## TO DO
Without changing anything, transcribe all of the entries.

## RECORDS TO PROCESS
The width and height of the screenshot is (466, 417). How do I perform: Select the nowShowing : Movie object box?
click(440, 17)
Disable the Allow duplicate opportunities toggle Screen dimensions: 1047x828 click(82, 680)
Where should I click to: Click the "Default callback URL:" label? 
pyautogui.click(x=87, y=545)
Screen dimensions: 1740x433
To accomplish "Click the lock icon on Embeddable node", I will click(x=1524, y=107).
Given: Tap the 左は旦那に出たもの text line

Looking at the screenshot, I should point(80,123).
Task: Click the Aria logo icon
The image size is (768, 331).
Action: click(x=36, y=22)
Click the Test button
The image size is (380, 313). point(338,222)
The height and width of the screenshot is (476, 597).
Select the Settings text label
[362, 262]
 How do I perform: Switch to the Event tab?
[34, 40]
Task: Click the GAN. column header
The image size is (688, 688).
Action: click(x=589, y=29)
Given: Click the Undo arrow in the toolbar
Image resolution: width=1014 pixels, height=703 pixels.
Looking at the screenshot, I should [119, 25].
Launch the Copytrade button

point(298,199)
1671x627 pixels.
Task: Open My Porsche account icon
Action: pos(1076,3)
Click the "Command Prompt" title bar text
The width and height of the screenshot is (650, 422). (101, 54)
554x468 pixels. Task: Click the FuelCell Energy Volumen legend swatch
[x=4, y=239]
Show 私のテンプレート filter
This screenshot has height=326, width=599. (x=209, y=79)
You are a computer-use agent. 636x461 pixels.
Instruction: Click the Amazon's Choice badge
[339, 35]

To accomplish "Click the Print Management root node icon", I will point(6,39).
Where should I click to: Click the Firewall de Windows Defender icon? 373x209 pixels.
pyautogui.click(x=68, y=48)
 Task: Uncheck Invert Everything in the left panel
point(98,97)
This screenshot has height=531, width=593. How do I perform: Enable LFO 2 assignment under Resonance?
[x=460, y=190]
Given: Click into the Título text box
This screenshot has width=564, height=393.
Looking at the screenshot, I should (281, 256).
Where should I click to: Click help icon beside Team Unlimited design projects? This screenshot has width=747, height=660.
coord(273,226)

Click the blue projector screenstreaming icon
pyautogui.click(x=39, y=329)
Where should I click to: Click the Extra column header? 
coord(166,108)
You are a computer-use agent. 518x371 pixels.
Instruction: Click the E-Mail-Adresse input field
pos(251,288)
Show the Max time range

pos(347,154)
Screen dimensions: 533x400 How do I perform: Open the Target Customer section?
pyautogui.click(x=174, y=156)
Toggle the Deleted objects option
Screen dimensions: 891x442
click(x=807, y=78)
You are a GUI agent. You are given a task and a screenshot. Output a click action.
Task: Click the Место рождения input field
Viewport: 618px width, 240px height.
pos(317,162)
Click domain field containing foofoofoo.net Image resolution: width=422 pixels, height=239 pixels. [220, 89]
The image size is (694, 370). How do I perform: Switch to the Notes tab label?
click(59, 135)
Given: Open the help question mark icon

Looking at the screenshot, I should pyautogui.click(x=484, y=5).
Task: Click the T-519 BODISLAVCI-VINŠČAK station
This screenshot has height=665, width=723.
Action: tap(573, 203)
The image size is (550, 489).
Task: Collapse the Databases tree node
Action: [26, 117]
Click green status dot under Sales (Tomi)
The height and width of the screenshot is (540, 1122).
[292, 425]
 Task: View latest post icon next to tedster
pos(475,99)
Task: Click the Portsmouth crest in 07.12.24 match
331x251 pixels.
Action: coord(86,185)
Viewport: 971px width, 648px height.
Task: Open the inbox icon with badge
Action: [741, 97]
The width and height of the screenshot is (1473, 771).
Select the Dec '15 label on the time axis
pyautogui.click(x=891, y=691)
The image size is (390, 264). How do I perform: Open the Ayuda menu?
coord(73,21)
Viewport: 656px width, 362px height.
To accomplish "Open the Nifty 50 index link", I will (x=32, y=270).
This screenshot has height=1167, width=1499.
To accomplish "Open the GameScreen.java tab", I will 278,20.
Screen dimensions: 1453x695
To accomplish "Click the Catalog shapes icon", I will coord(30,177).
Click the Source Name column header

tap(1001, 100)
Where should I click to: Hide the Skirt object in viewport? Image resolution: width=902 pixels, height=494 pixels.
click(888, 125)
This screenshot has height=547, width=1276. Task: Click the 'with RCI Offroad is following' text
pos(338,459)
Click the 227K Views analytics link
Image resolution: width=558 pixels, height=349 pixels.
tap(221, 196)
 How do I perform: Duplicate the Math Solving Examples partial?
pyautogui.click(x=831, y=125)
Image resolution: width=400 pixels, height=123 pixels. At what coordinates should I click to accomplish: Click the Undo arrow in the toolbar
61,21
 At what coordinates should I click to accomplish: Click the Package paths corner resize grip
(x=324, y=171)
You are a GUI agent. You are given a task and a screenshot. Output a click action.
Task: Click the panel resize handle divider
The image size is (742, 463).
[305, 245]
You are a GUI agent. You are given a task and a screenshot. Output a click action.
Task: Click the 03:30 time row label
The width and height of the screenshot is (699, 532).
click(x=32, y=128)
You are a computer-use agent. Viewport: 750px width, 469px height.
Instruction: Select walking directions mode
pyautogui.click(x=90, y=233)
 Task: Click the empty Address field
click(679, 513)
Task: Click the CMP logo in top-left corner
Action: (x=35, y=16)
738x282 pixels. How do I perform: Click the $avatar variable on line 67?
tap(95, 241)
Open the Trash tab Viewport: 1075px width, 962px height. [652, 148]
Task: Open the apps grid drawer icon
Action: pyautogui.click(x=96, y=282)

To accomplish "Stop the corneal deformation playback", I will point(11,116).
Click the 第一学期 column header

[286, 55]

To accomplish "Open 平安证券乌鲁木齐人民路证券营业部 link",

## ANSWER TO THE PROBLEM
The width and height of the screenshot is (466, 417). How do I perform: Select the nowShowing : Movie object box?
click(440, 17)
Disable the Allow duplicate opportunities toggle Screen dimensions: 1047x828 click(82, 680)
Where should I click to: Click the "Default callback URL:" label? 
pyautogui.click(x=87, y=545)
Screen dimensions: 1740x433
To accomplish "Click the lock icon on Embeddable node", I will click(x=1524, y=107).
Given: Tap the 左は旦那に出たもの text line

Looking at the screenshot, I should point(80,123).
Task: Click the Aria logo icon
The image size is (768, 331).
Action: click(x=36, y=22)
Click the Test button
The image size is (380, 313). point(338,222)
The height and width of the screenshot is (476, 597).
Select the Settings text label
[362, 262]
 How do I perform: Switch to the Event tab?
[34, 40]
Task: Click the GAN. column header
The image size is (688, 688).
Action: click(x=589, y=29)
Given: Click the Undo arrow in the toolbar
Image resolution: width=1014 pixels, height=703 pixels.
Looking at the screenshot, I should [119, 25].
Launch the Copytrade button

point(298,199)
1671x627 pixels.
Task: Open My Porsche account icon
Action: pos(1076,3)
Click the "Command Prompt" title bar text
The width and height of the screenshot is (650, 422). (101, 54)
554x468 pixels. Task: Click the FuelCell Energy Volumen legend swatch
[x=4, y=239]
Show 私のテンプレート filter
This screenshot has height=326, width=599. (x=209, y=79)
You are a computer-use agent. 636x461 pixels.
Instruction: Click the Amazon's Choice badge
[339, 35]

To accomplish "Click the Print Management root node icon", I will point(6,39).
Where should I click to: Click the Firewall de Windows Defender icon? 373x209 pixels.
pyautogui.click(x=68, y=48)
 Task: Uncheck Invert Everything in the left panel
point(98,97)
This screenshot has height=531, width=593. How do I perform: Enable LFO 2 assignment under Resonance?
[x=460, y=190]
Given: Click into the Título text box
This screenshot has width=564, height=393.
Looking at the screenshot, I should (281, 256).
Where should I click to: Click help icon beside Team Unlimited design projects? This screenshot has width=747, height=660.
coord(273,226)

Click the blue projector screenstreaming icon
pyautogui.click(x=39, y=329)
Where should I click to: Click the Extra column header? 
coord(166,108)
You are a computer-use agent. 518x371 pixels.
Instruction: Click the E-Mail-Adresse input field
pos(251,288)
Show the Max time range

pos(347,154)
Screen dimensions: 533x400 How do I perform: Open the Target Customer section?
pyautogui.click(x=174, y=156)
Toggle the Deleted objects option
Screen dimensions: 891x442
click(x=807, y=78)
You are a GUI agent. You are given a task and a screenshot. Output a click action.
Task: Click the Место рождения input field
Viewport: 618px width, 240px height.
pos(317,162)
Click domain field containing foofoofoo.net Image resolution: width=422 pixels, height=239 pixels. [220, 89]
The image size is (694, 370). How do I perform: Switch to the Notes tab label?
click(59, 135)
Given: Open the help question mark icon

Looking at the screenshot, I should pyautogui.click(x=484, y=5).
Task: Click the T-519 BODISLAVCI-VINŠČAK station
This screenshot has height=665, width=723.
Action: tap(573, 203)
The image size is (550, 489).
Task: Collapse the Databases tree node
Action: [26, 117]
Click green status dot under Sales (Tomi)
The height and width of the screenshot is (540, 1122).
[292, 425]
 Task: View latest post icon next to tedster
pos(475,99)
Task: Click the Portsmouth crest in 07.12.24 match
331x251 pixels.
Action: coord(86,185)
Viewport: 971px width, 648px height.
Task: Open the inbox icon with badge
Action: [741, 97]
The width and height of the screenshot is (1473, 771).
Select the Dec '15 label on the time axis
pyautogui.click(x=891, y=691)
The image size is (390, 264). How do I perform: Open the Ayuda menu?
coord(73,21)
Viewport: 656px width, 362px height.
To accomplish "Open the Nifty 50 index link", I will (x=32, y=270).
This screenshot has height=1167, width=1499.
To accomplish "Open the GameScreen.java tab", I will 278,20.
Screen dimensions: 1453x695
To accomplish "Click the Catalog shapes icon", I will coord(30,177).
Click the Source Name column header

tap(1001, 100)
Where should I click to: Hide the Skirt object in viewport? Image resolution: width=902 pixels, height=494 pixels.
click(888, 125)
This screenshot has height=547, width=1276. Task: Click the 'with RCI Offroad is following' text
pos(338,459)
Click the 227K Views analytics link
Image resolution: width=558 pixels, height=349 pixels.
tap(221, 196)
 How do I perform: Duplicate the Math Solving Examples partial?
pyautogui.click(x=831, y=125)
Image resolution: width=400 pixels, height=123 pixels. At what coordinates should I click to accomplish: Click the Undo arrow in the toolbar
61,21
 At what coordinates should I click to accomplish: Click the Package paths corner resize grip
(x=324, y=171)
You are a GUI agent. You are given a task and a screenshot. Output a click action.
Task: Click the panel resize handle divider
The image size is (742, 463).
[305, 245]
You are a GUI agent. You are given a task and a screenshot. Output a click action.
Task: Click the 03:30 time row label
The width and height of the screenshot is (699, 532).
click(x=32, y=128)
You are a computer-use agent. Viewport: 750px width, 469px height.
Instruction: Select walking directions mode
pyautogui.click(x=90, y=233)
 Task: Click the empty Address field
click(679, 513)
Task: Click the CMP logo in top-left corner
Action: (x=35, y=16)
738x282 pixels. How do I perform: Click the $avatar variable on line 67?
tap(95, 241)
Open the Trash tab Viewport: 1075px width, 962px height. [652, 148]
Task: Open the apps grid drawer icon
Action: pyautogui.click(x=96, y=282)

To accomplish "Stop the corneal deformation playback", I will point(11,116).
Click the 第一学期 column header

[286, 55]

To accomplish "Open 平安证券乌鲁木齐人民路证券营业部 link",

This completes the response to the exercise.